■ Assignment
Nothing but the records, transcribed exactly, should appear in the answer; leave the pictures out.

■ Source data
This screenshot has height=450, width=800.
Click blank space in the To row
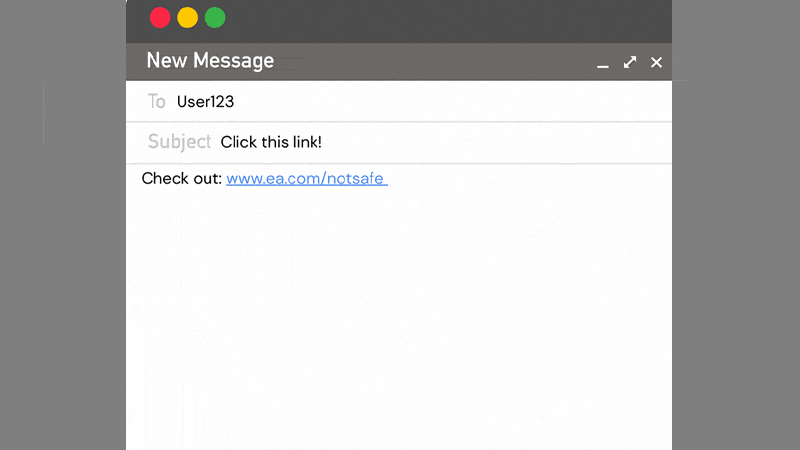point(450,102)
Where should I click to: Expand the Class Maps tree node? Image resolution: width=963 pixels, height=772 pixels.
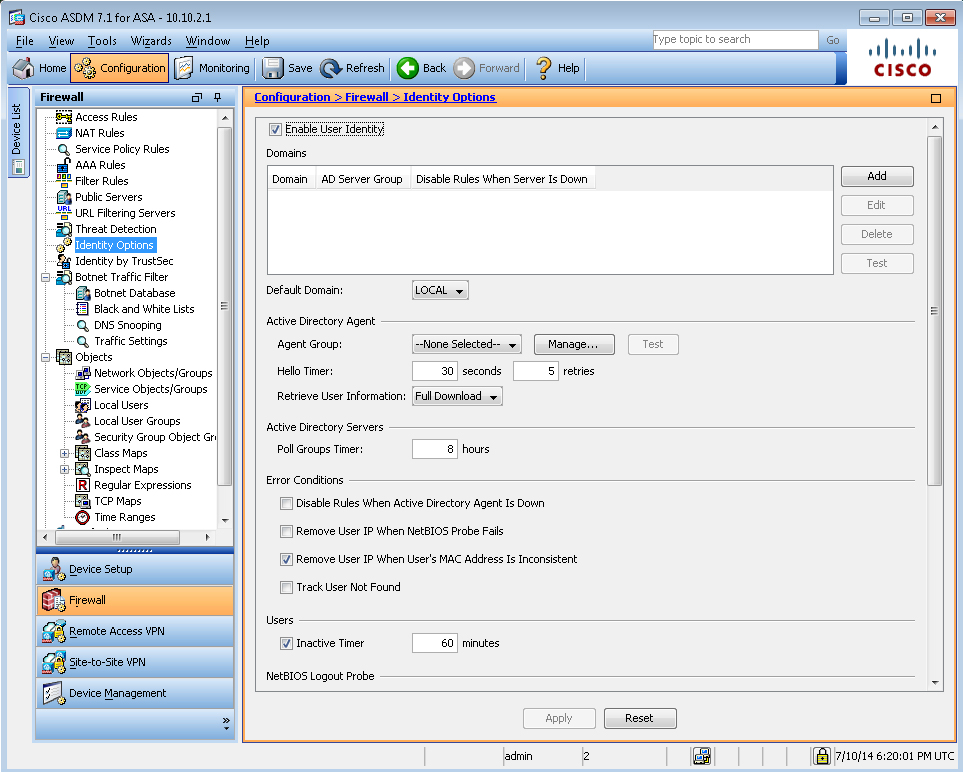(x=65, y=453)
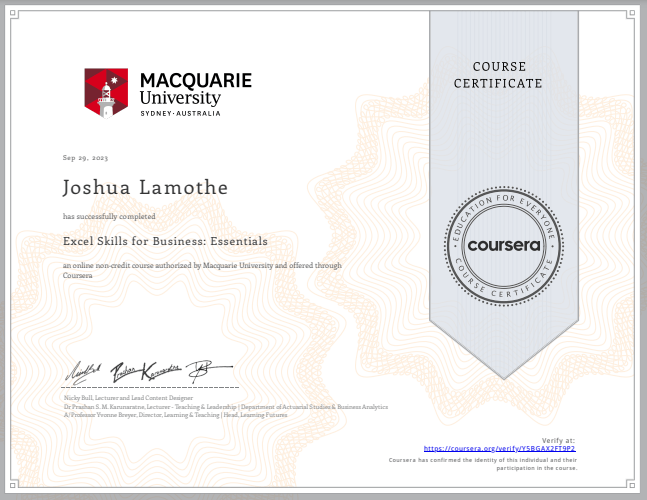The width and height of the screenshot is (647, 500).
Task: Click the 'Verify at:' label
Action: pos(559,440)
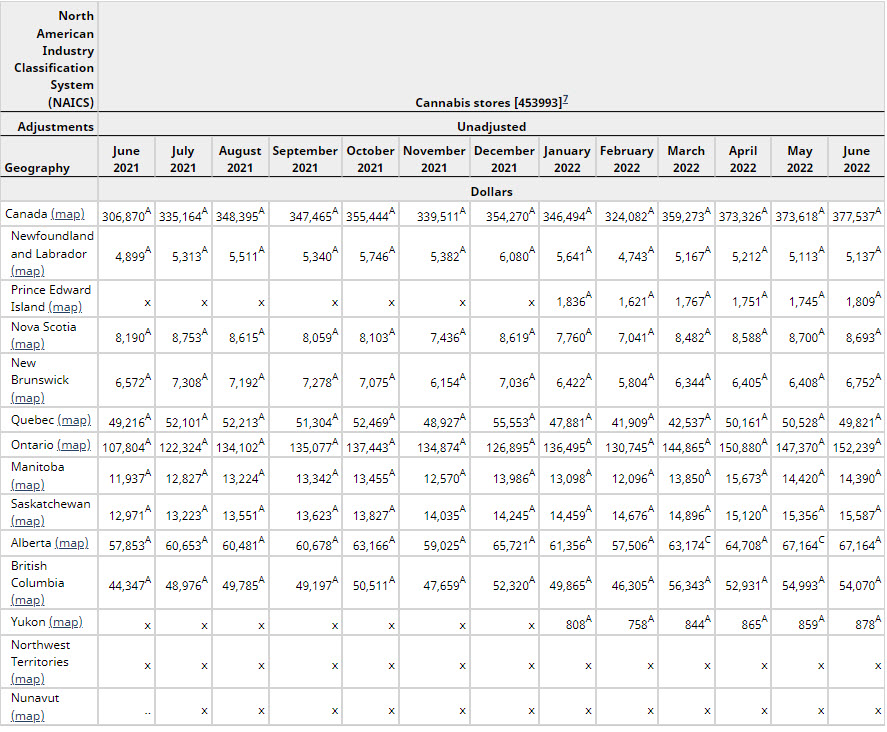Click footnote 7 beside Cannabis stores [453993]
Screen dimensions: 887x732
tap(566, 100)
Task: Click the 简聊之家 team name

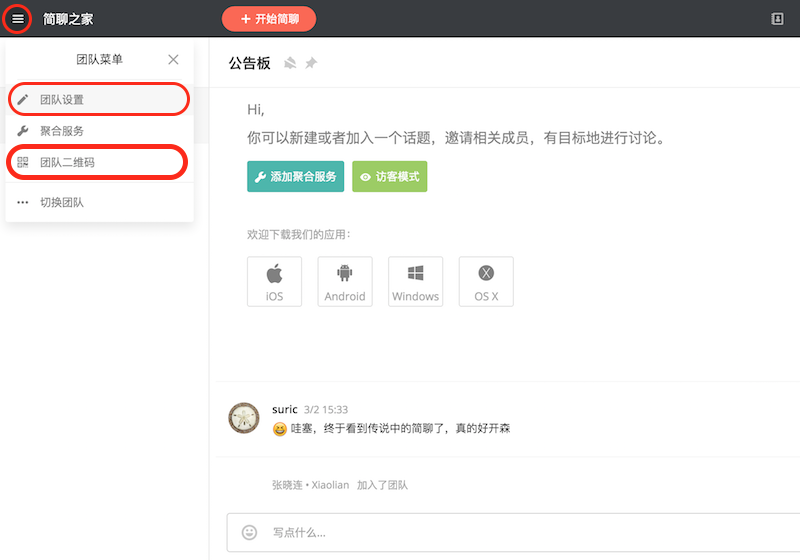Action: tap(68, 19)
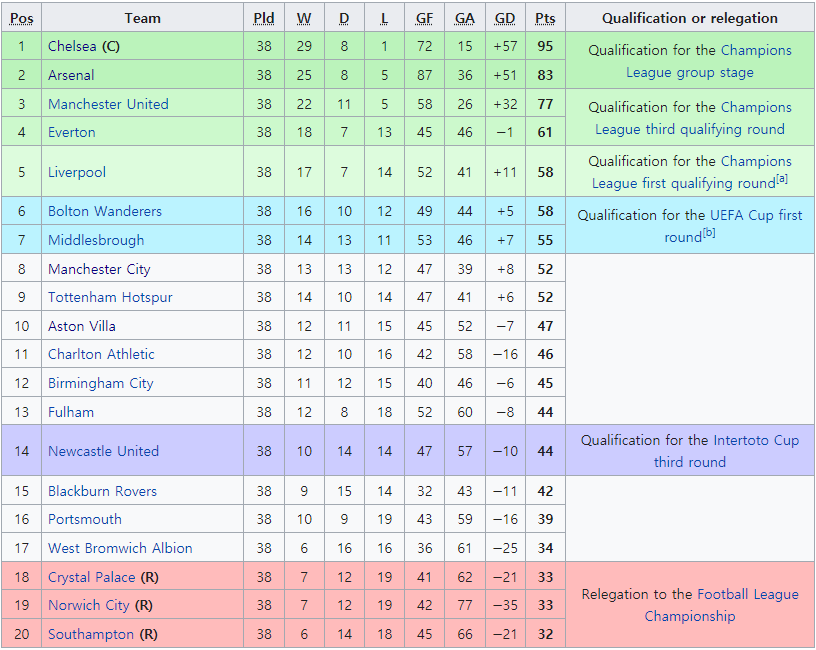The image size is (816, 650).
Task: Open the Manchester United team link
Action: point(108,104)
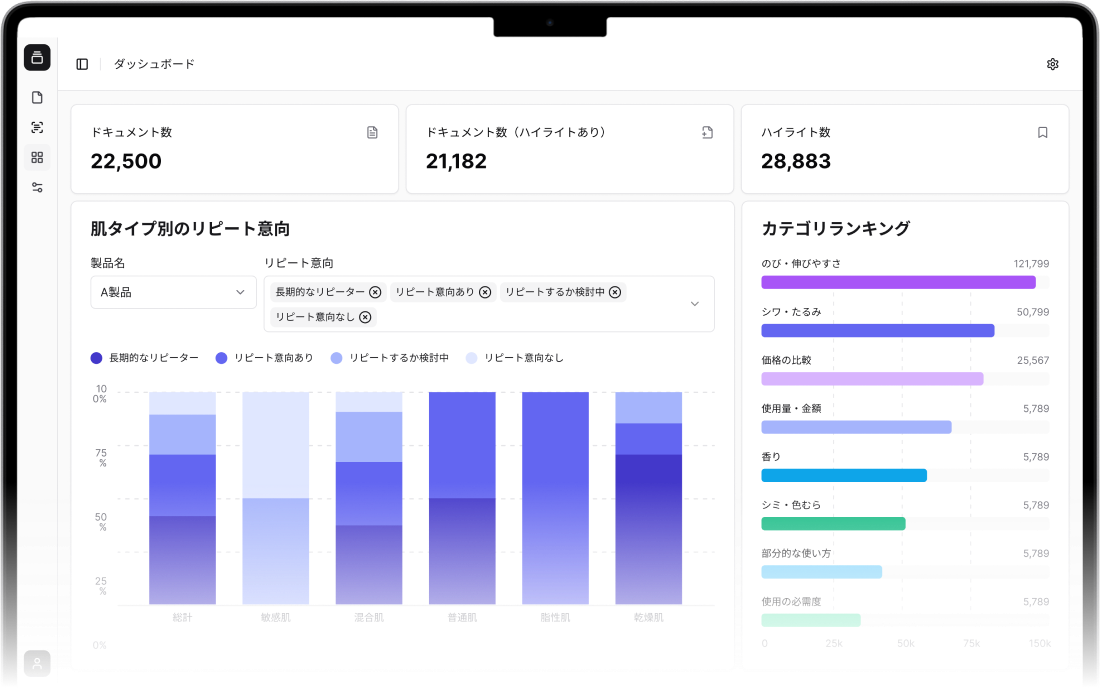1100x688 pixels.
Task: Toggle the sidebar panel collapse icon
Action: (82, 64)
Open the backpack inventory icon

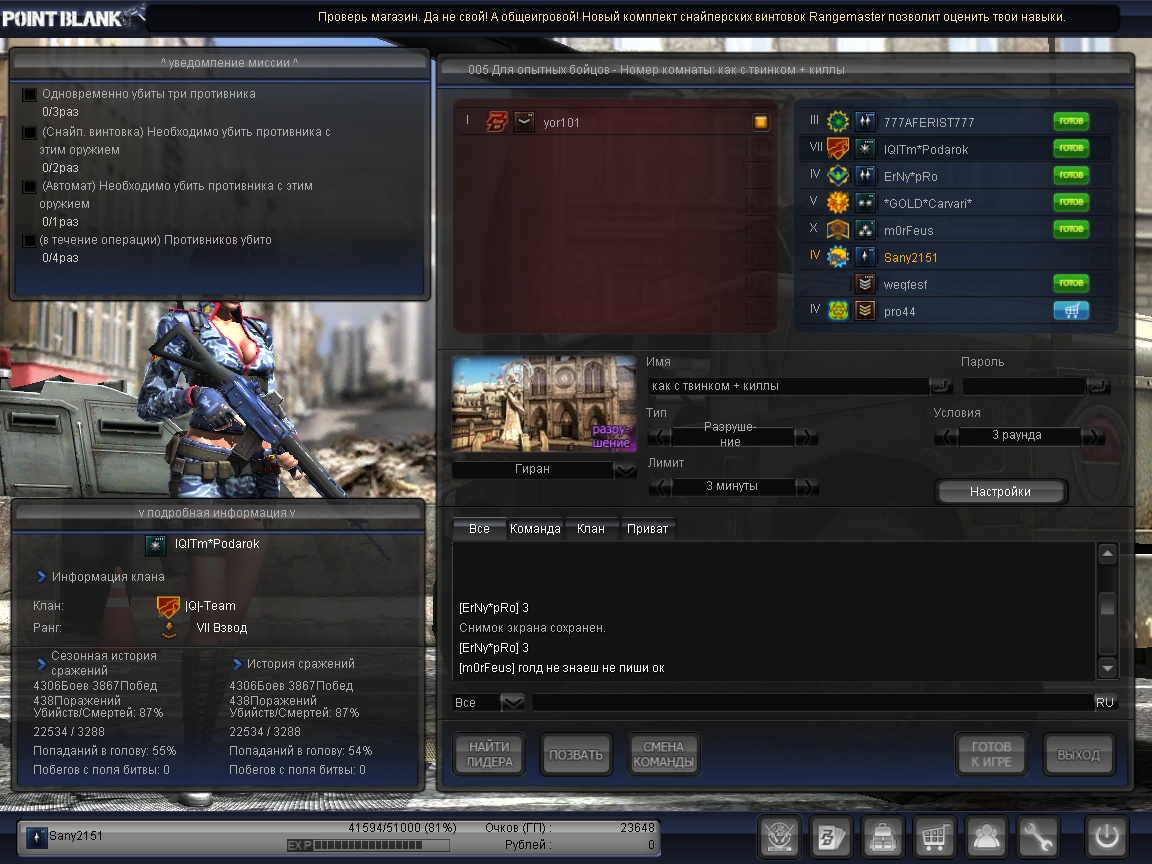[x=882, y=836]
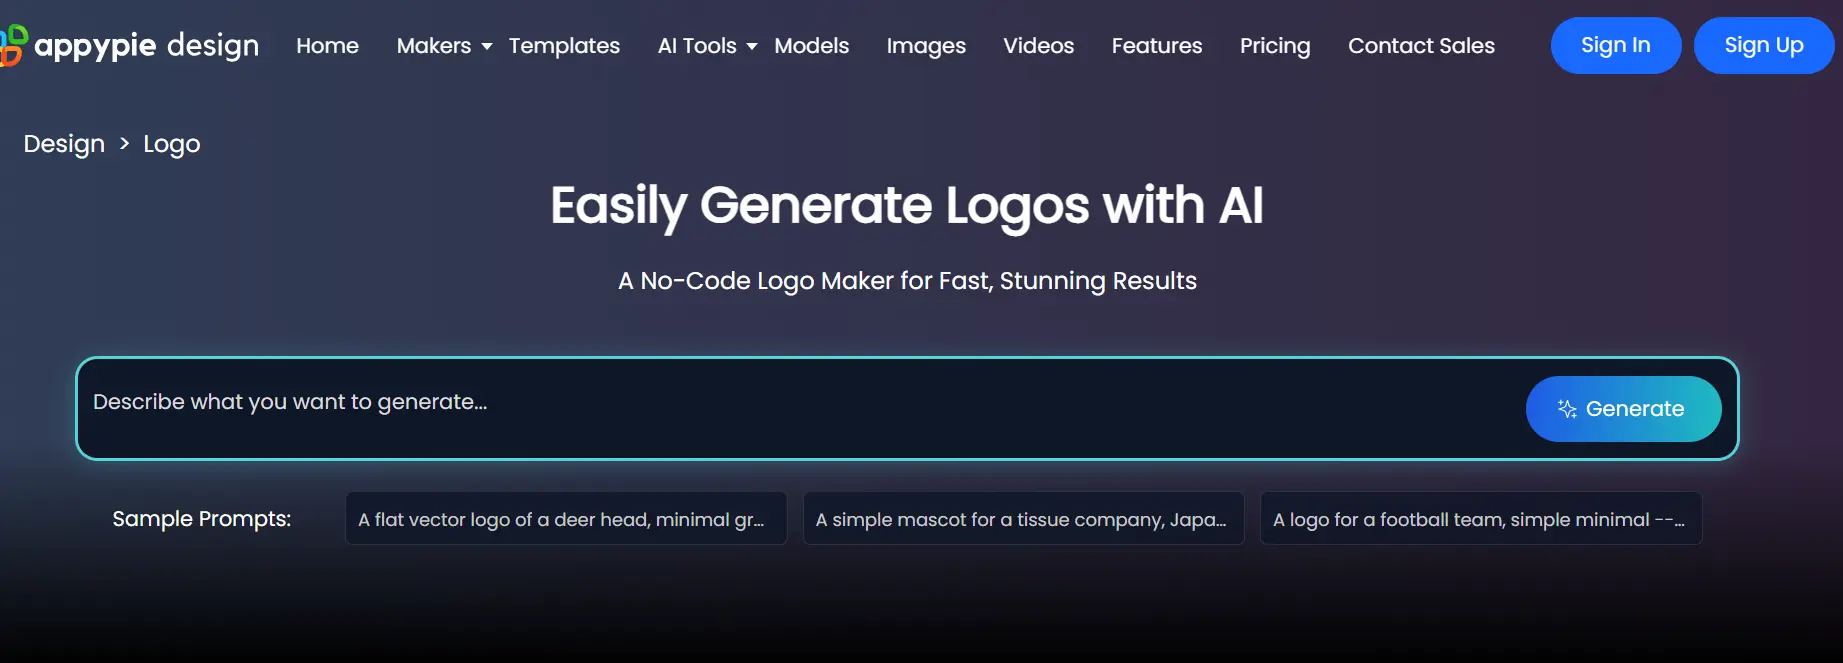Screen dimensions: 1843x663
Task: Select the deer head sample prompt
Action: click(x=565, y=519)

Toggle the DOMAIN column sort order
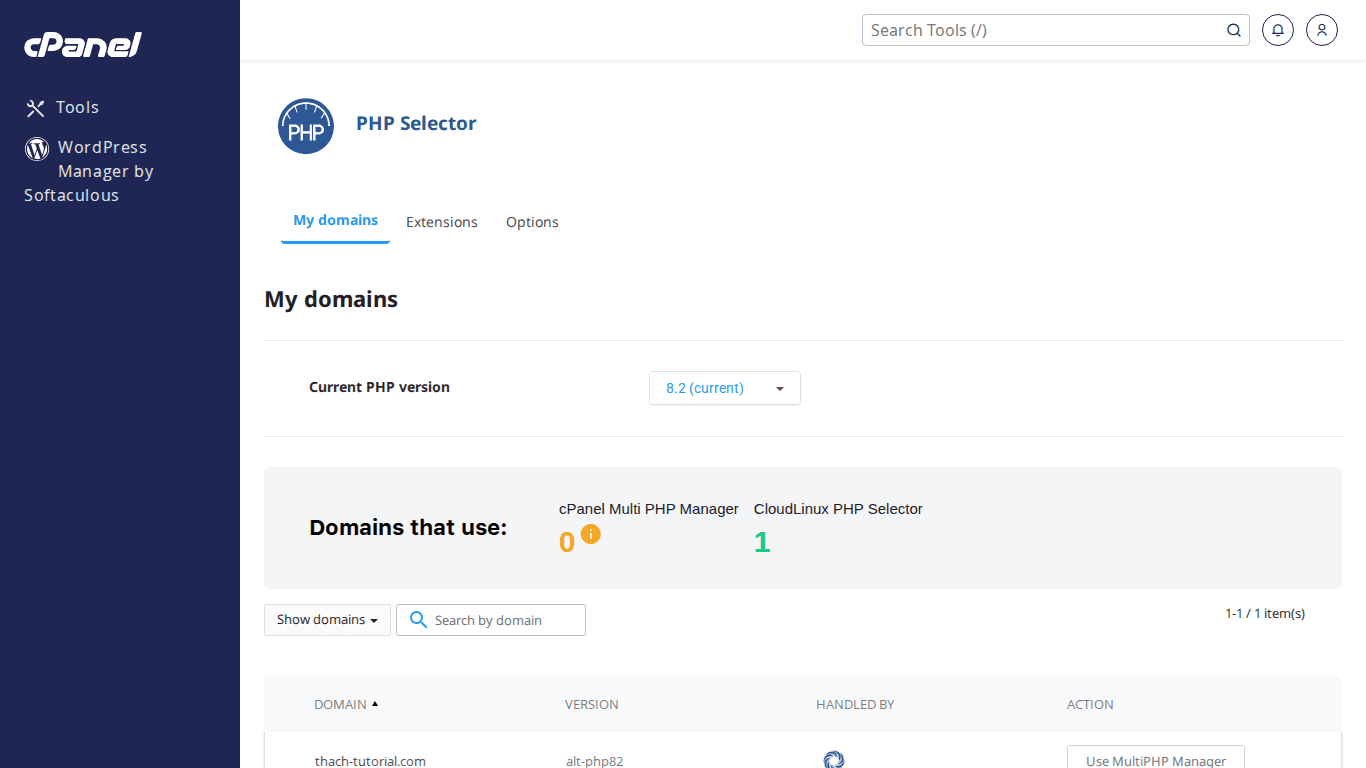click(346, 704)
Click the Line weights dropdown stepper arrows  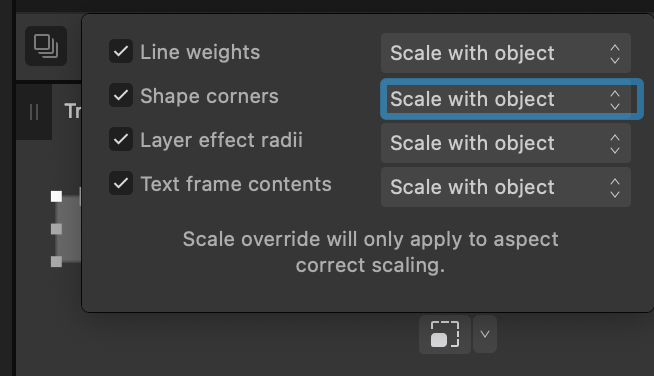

■ Answer
This screenshot has height=450, width=800.
Click blank space in the To row
point(450,102)
Where should I click to: Expand the Class Maps tree node? Image resolution: width=963 pixels, height=772 pixels.
(x=65, y=453)
The width and height of the screenshot is (647, 500).
Task: Click the 'Verify at:' label
Action: pos(559,440)
Click footnote 7 beside Cannabis stores [453993]
Screen dimensions: 887x732
tap(566, 100)
Task: Click the 简聊之家 team name

Action: tap(68, 19)
The image size is (816, 650).
Task: Open the Manchester United team link
Action: point(108,104)
1100x688 pixels.
Task: Toggle the sidebar panel collapse icon
Action: (82, 64)
Open the backpack inventory icon

[x=882, y=836]
Screen dimensions: 1843x663
Task: Select the deer head sample prompt
Action: click(x=565, y=519)

Toggle the DOMAIN column sort order
click(346, 704)
Click the Line weights dropdown stepper arrows  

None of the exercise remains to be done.